In a year when he has but 5 twigs, he will count with only five symbols: 0,1,2,3,4, then 10 for five, 11 for six and so on. It all makes perfect sense to him, though any traveler who stops to ask about it usually departs more confused than before.
Gowpen may go through hundreds of clay tablets in a growing season as he fills them with numbers and then discards them in a midden at the edge of the field. This heap is not the end for the slabs, though. A tribe of Pukwudgee- the little, unseen people of the forest- incorporated these slabs into their buildings years ago. Once fired in their kilns hidden deep inside a nearby glacial kettle, the tablets make strong walls and waterproof ceilings that can stand strong against the fickle elements.
And what of the strange shimmers in the air? Just as the patterns and colors on a flower attract bees, all these clay ledgers with all their numbers attract their own unique form of “pollinators” in the form of math spirits. Beings made of and embodying the underlying formulae that shape the world of mortal senses. Living “code”, to use a term employed by the designers of the Difference Engines that have sprung up recently in the biggest cities. Normally the math spirits have no actual form. They are detectable, rather, as a localized change in the foundational code. A tiny pocket where physical properties alter for a split second as these living equations insert themselves into the longer formula that creates our reality. Usually, these changes are almost invisible, but on rare occasions, they can lead to bizarre extremes of transformation. Travelers have reported tiny suns flickering into existence for the blink of an eye, flashing in colors outside the known spectrum. Others have seen the space before them fold into geometric shapes and tumble through a sea of lightning. Many have left the field knowing they saw “something”, but unable to articulate precisely what they glimpsed, other than that it was “wrong”.

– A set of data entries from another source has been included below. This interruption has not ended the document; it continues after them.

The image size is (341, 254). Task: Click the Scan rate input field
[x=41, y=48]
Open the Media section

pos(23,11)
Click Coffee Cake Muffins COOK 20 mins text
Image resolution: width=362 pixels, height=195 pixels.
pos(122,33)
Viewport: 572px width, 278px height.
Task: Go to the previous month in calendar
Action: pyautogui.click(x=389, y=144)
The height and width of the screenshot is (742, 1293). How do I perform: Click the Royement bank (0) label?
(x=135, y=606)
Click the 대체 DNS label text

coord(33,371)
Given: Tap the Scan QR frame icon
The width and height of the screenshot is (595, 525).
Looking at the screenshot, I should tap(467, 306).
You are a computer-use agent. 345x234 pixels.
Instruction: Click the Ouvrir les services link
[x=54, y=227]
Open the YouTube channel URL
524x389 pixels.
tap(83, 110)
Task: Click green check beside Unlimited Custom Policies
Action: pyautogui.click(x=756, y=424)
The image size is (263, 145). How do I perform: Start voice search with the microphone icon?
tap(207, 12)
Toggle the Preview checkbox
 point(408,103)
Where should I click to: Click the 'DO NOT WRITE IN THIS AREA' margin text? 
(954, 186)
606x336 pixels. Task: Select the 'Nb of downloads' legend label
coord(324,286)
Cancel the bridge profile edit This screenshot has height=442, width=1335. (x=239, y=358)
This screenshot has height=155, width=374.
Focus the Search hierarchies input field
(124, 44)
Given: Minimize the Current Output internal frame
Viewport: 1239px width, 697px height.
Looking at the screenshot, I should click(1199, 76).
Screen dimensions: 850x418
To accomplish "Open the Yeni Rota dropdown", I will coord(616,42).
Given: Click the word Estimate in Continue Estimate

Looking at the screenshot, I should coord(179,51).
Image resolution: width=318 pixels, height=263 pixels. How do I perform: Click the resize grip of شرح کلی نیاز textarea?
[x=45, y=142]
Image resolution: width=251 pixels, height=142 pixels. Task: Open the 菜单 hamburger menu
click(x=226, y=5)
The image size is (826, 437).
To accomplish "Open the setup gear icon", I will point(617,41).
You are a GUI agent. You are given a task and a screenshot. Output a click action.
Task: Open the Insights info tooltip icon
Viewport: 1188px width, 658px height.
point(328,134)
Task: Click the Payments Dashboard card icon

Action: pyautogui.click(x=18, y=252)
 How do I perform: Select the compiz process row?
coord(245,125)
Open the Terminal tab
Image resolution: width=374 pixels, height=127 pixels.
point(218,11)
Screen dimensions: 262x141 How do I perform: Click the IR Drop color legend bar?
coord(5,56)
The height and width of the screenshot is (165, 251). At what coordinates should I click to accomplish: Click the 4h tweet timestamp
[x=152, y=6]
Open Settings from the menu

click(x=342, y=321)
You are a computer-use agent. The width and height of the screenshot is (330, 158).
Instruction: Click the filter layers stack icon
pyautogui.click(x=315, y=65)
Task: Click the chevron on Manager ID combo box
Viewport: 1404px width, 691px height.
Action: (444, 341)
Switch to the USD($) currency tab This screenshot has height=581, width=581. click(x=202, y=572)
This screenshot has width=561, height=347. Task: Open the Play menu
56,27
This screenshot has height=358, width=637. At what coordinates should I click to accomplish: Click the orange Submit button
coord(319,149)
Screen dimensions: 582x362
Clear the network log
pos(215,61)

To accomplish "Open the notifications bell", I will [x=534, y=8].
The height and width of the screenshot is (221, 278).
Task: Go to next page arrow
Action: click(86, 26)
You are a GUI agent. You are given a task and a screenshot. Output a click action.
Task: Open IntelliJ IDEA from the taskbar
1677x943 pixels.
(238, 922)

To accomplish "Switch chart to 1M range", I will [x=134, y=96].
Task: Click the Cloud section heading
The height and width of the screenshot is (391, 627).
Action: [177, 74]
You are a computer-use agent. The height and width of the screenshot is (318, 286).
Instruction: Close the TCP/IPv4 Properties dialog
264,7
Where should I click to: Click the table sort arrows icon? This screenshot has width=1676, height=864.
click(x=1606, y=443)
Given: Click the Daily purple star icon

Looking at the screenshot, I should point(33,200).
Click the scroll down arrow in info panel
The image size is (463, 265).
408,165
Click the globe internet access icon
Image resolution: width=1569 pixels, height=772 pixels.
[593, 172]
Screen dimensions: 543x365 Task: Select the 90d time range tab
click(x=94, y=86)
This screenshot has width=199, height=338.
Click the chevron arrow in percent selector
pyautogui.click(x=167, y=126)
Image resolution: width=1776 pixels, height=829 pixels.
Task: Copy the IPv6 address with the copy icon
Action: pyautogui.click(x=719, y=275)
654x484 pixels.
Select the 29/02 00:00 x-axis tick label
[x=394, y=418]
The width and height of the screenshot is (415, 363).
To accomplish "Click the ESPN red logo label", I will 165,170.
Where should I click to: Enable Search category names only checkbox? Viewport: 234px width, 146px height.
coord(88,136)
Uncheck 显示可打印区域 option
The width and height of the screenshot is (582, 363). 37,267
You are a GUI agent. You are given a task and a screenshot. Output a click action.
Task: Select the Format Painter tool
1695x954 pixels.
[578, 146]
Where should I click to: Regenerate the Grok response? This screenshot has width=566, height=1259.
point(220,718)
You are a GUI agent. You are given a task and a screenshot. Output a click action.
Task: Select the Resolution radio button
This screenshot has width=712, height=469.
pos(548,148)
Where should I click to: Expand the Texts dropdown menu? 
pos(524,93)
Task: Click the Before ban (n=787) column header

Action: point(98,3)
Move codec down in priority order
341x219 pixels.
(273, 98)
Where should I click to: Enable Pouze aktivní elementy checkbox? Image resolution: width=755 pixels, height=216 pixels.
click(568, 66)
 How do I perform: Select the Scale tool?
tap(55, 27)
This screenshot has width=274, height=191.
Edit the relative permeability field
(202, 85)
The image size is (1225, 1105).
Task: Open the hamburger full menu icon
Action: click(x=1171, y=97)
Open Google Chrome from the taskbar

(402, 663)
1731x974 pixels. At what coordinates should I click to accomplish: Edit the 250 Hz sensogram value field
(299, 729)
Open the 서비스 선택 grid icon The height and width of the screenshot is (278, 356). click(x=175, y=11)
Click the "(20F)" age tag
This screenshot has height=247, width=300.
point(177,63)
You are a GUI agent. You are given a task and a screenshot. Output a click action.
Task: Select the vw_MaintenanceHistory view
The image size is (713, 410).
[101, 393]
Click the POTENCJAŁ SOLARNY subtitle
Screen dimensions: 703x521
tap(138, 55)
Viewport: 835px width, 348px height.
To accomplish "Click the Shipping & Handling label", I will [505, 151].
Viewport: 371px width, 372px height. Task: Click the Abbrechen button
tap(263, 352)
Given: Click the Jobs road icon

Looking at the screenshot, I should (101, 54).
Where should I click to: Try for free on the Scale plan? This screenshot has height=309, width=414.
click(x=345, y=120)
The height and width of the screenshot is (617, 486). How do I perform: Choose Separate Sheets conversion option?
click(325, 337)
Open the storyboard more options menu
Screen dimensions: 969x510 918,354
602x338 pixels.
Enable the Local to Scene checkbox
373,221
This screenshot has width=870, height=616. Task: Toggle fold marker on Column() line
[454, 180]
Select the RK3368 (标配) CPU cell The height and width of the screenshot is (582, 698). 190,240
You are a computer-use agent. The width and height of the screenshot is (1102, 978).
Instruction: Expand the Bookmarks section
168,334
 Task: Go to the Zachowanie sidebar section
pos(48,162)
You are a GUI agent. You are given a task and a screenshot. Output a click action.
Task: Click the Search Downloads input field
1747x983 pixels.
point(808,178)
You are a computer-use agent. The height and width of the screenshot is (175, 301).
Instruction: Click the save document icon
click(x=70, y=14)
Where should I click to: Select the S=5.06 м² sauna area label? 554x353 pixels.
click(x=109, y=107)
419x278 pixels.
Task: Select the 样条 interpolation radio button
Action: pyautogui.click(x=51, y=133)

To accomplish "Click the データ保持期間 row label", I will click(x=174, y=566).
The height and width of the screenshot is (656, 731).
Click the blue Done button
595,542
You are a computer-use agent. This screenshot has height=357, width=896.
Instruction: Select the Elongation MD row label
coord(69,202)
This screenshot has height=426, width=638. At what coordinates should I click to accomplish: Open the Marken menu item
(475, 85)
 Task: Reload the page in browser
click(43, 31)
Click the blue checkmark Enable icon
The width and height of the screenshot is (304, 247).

The pukwudgees, being entities from Beyond the Door themselves, have adapted to and even welcome the math spirits into their communities. The living equations are treated as honored ancestors and invited to sit amongst the coals of the hearth fire or perch among the rafters. Whether the spirits are even aware of the honors being paid them is unknown.
Gowpen himself seems entirely oblivious to the little people using his discarded ledgers and to the math spirits flitting all about the cornfield.